One of the things the first hearers of this tale would have known is that this vineyard is located not simply next to a palace but next to Ahab's most powerful chariot/military installations. This is not simply a whim for a vineyard. This is an act of conspiracy aimed at a coup resulting in strengthening his military power at the cost of the death of a just man.

There are two things of interest here. The first is that the story is placed in the scripture itself because of the important role it plays in the overall history of the people of Israel. It is there because of the essential theological understanding that the kings of Israel are always given their power from God and that God will take away their power if they are not just. The question that is posed to Ahab in the scripture is wether or not he "fulfills or fails" his role. The redactor who placed these passages in the great story arc of Israel judge all the kings based upon the great king, in fact their king, David. Here then is Ahab's judgement. ( Van Rad, Old Testament, vol 1, 344)

There is a second underlying conversation going on though. One that may be particularly important for the reader of the gospels. The Sinai prophet tradition, in which Elijah is schooled, is one that is very clear that there is to be no other God but the God of Mount Sinai. The covenant that this God has with God's people is of the highest regard. Rather than the judgement of Ahab being wrote through the eyes of the Davidic kingdom and its authors/redactors, the judgement comes from Sinai.

Here what is essential to understand is the very rejection, in the Sinai tradition, of kingship. In the Sinai tradition there could be no suzerainty. Suzerainty is a political relationship by which the local people of a nation may have autonomy while remaining a part of the occupying power and subservient to it. The Sinai perspective was that the centralized power of both state and religion on Mount Zion was to set up a different king in the place of God, and to place a different set of disciplines around their inherited faith than that which was received in the desert. It is clear that this tradition continued. 

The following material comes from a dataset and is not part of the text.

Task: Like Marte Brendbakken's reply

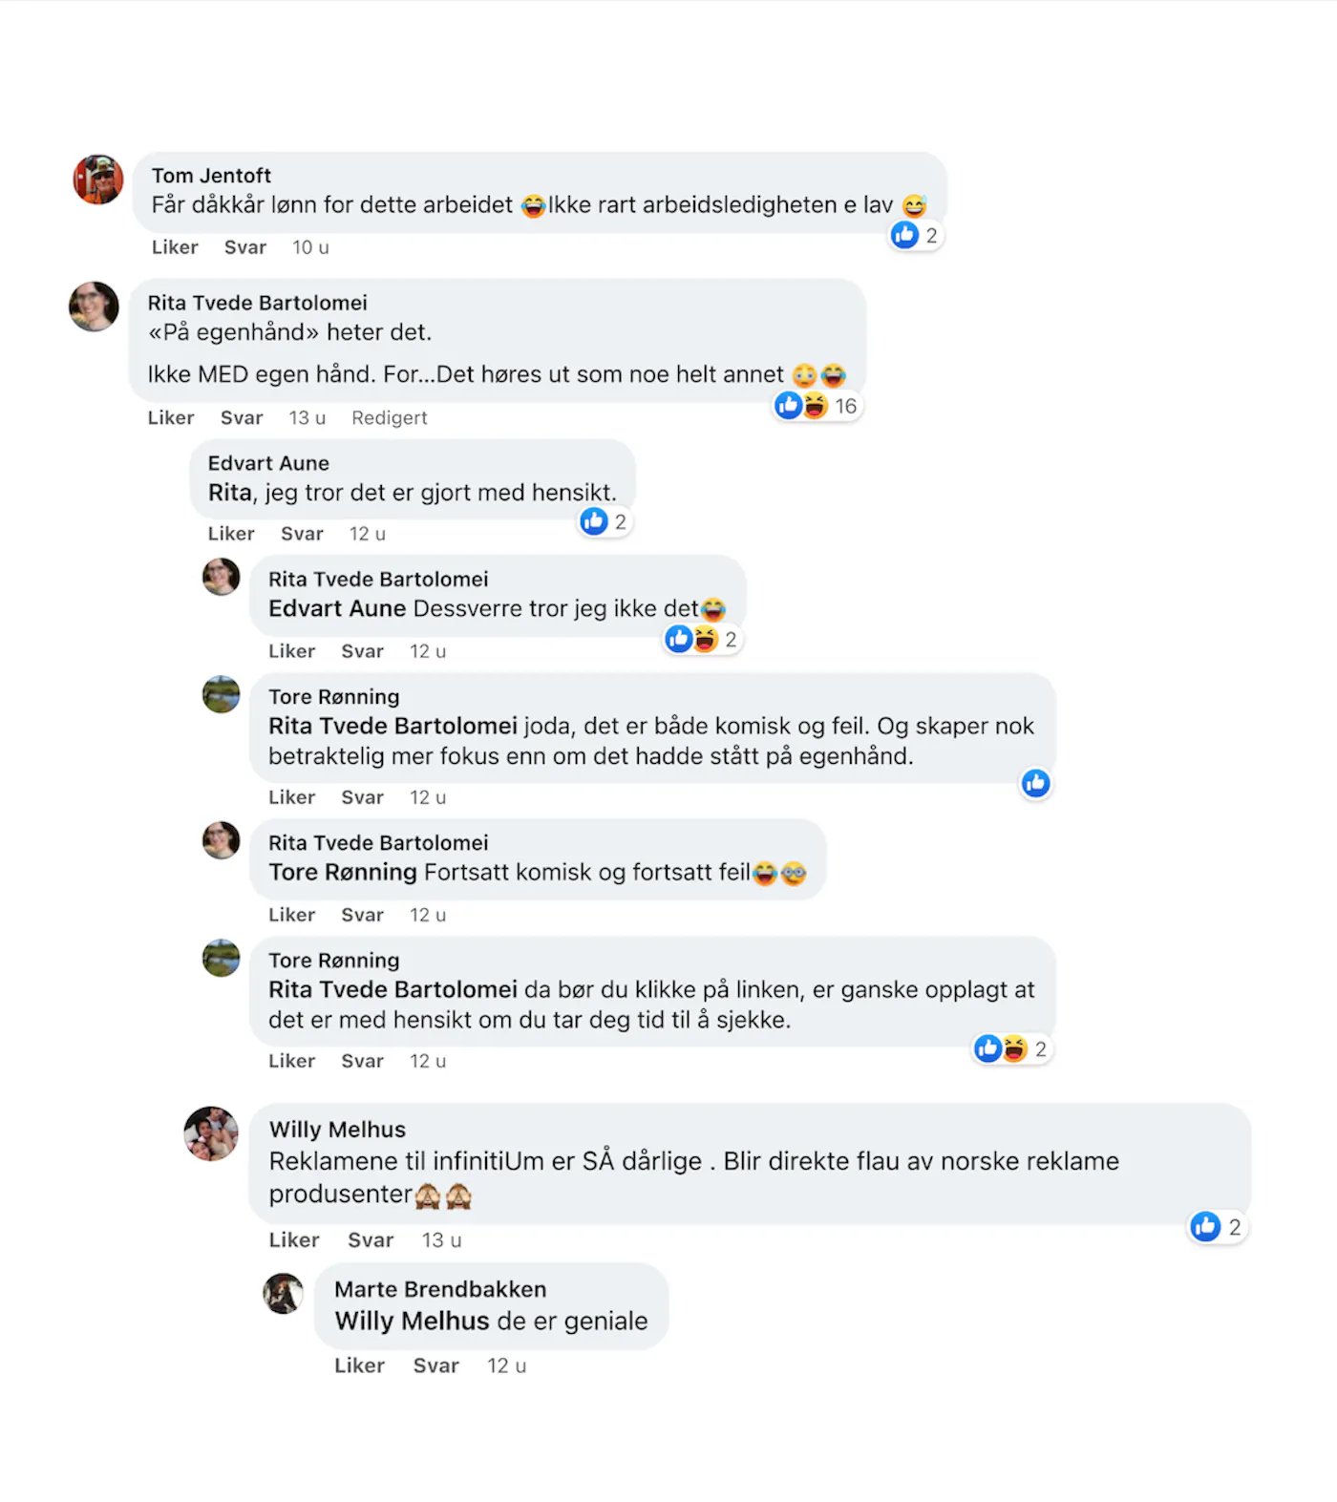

While the vast majority of the scripture of the Old Testament reveals a strong and powerful Sinai tradition, it is also clear that the redactors have attempted to answer the Sinai concerns. They allow for the kinship and suzerainty of a Davidic monarchy under the power of god. But we see when we look close in Deuteronomy 17-18 that the Mosaic covenant, the Sinai prophetic tradition, and the rule of God will continue. The redactors hold that the king will be accountable to God, to Sinai, and to Sinai's prophets. They write in Deuteronomy 18.15ff, "The Lord your God will raise up for you a prophet like me from among your own people; you shall heed such a prophet. This is what you requested of the Lord your God at Horeb on the day of the assembly when you said: 'If I hear the voice of the Lord my God any more, or ever again see this great fire, I will die.' Then the Lord replied to me: 'They are right in what they have said. I will raise up for them a prophet like you from among their own people; I will put my words in the mouth of the prophet, who shall speak to them everything that I command. Anyone who does not heed the words that the prophet shall speak in my name, I myself will hold accountable." The prophets Elijah and Elisha turned their gaze to exactly this work. ( Jon D. Levenson, Sinai & Zion, 191.) 

I say all of this because what seems very essential to understand is that from Elijah's perspective Ahab is no representative of Israel. The nation state can never supplant the relationship of God and humanity. Power will always be judged as oppressive and a culture of death. Over and against this is the story of God's work with the widow for instance, or any of the ways in which God serves and cares for the poor, the lost, and the least. 

It is typical for us to simply say, "Ahab was a bad king." This is in fact what the powers so very focused on the reign of David want us to see. But what Elijah is really saying is power is corrupt and Ahab, like all other powers of this world is corrupt and will in the end use death as its leverage for more power and authority.